We’re so excited to finally announce a (somewhat) secret project that we’ve been working on for the past few months: the Nashville location of the Brooklyn-based Urban Cowboy B&B. If you’re an Instagram user or someone who frequently peruses design blogs, you’ve likely seen Urban Cowboy’s exposed wood beams and Southwestern décor popping up all over the Internet, so we were thrilled when they asked us to be a part of their expansion from New York to Nashville.
Urban Cowboy owner Lyon Porter purchased a Victorian mansion in the city's up-and-coming East Nashville neighborhood that was once used as a more traditional B&B. A little over 8 months after our initial conversation, the stuffy, unused building is now the site of one of the most unique and personality-filled hotel alternatives in town — and we couldn’t be prouder to say that our art and woodwork plays a part in many of Urban Cowboy Nashville’s rooms. If you’re planning on checking it out on your next trip through Nashville (or even booking a staycation for adventurous locals), be sure to keep your eyes peeled for these custom 1767 pieces.

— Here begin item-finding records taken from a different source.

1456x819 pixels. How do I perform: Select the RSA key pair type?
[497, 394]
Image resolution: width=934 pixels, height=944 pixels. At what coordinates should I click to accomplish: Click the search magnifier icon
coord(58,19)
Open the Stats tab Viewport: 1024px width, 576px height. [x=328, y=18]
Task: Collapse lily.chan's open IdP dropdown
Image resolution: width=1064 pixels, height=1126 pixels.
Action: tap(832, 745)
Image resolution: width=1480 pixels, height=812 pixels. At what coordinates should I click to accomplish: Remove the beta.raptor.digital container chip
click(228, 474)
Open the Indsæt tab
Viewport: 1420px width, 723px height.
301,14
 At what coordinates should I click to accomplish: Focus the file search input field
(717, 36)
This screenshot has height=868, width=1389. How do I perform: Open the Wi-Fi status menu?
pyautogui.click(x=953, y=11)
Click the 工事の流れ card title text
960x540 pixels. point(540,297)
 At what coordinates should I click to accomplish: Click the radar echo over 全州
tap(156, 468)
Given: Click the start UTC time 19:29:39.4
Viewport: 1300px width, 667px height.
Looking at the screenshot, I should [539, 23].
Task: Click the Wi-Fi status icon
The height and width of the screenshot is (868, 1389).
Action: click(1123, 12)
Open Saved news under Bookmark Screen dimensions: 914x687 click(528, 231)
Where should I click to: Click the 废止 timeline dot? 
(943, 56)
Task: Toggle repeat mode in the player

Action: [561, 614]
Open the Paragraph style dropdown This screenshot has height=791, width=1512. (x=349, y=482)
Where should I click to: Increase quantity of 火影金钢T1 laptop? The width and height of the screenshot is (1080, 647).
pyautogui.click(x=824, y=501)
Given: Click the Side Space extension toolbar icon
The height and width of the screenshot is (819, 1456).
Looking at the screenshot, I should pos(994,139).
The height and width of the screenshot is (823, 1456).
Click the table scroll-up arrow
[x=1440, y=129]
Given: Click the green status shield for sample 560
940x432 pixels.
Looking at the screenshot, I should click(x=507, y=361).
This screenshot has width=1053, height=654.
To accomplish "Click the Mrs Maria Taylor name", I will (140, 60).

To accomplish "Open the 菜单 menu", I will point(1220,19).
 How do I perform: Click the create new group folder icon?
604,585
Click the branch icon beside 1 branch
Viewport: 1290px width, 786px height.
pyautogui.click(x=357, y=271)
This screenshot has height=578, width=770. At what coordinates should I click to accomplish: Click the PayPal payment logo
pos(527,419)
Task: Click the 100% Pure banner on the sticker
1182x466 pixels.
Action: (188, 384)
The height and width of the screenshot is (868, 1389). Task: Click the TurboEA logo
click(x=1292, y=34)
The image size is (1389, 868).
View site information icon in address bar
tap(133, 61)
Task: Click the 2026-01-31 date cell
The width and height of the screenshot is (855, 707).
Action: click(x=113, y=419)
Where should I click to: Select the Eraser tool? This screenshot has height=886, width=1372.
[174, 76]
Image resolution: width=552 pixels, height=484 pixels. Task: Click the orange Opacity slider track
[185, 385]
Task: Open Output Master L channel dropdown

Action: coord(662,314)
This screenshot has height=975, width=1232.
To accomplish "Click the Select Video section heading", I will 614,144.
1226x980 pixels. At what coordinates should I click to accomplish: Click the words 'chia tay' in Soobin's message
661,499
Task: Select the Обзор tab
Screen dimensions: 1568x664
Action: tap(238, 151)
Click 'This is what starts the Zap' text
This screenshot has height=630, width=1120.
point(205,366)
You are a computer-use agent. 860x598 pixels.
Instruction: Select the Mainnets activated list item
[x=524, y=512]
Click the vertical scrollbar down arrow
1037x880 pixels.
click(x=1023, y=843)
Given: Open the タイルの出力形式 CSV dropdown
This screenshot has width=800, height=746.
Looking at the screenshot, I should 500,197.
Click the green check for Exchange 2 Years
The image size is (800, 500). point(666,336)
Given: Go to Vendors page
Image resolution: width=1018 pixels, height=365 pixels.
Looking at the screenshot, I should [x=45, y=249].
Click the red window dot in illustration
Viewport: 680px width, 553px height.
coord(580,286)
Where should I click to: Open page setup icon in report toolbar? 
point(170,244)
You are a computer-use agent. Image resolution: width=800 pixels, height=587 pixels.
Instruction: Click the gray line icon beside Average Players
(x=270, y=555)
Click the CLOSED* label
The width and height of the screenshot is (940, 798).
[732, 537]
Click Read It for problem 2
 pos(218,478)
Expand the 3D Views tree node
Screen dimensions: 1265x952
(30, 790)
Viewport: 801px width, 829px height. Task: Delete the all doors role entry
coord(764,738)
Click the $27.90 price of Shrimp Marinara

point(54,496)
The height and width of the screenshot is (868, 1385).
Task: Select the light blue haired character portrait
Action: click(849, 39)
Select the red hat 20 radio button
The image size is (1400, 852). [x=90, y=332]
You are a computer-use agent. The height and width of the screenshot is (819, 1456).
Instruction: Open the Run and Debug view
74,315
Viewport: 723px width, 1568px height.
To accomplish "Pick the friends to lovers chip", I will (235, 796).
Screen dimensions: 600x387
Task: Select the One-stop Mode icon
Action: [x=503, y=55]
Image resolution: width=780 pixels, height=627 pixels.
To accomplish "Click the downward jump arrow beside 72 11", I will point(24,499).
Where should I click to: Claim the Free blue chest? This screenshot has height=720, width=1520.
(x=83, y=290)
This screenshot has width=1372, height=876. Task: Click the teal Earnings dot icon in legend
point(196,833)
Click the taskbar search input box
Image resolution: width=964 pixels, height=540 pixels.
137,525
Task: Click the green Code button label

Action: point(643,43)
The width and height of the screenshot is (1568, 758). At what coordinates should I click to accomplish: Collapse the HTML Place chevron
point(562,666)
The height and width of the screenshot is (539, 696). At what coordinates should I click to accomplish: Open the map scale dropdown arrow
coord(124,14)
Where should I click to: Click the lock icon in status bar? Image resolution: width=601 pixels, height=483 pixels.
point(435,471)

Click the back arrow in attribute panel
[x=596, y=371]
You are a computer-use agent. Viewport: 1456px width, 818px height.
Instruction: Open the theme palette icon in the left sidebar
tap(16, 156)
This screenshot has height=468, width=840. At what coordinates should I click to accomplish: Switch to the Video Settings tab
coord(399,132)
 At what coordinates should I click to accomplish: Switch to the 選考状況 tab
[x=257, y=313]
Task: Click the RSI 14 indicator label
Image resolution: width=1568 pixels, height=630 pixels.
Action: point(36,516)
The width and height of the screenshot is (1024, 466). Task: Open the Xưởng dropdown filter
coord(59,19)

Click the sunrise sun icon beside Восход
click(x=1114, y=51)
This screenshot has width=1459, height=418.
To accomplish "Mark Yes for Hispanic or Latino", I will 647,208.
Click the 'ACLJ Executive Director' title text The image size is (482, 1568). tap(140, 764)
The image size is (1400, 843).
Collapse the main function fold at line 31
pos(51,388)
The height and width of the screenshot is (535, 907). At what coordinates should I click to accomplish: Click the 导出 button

This custom wall is made of a decent amount of copper and a hell of a lot of wood. All of the wood that we used was sourced from the home's original walls (that's our jam, as you know), and the copper was Urban Cowboy owner Lyon's idea. While we had never worked with copper prior to this project, we met the challenge head-on (also kind of our jam). We built and tore down the wall's center design four times before it felt right, but it was well worth it in the end.
Lyon liked the copper look so much that he wanted to extend it throughout the rest of the house. These copper and wood mantles sit in the communal spaces on the first floor.
What's a great bed without a great headboard? We worked with Lyon to design custom headboards for all of the beds in the Cowboy. Some of them are solid copper in starburst shapes, while others extend all the way to the ceiling.
Urban Cowboy's initial credo was to create a space for artists, musicians and interesting people of all kinds to gather, and that's an idea we can certainly get behind. We couldn't be happier to see 1767 pieces find a home in this inspiring space (and now that the work is done, to curl up in one of those rooms ourselves!).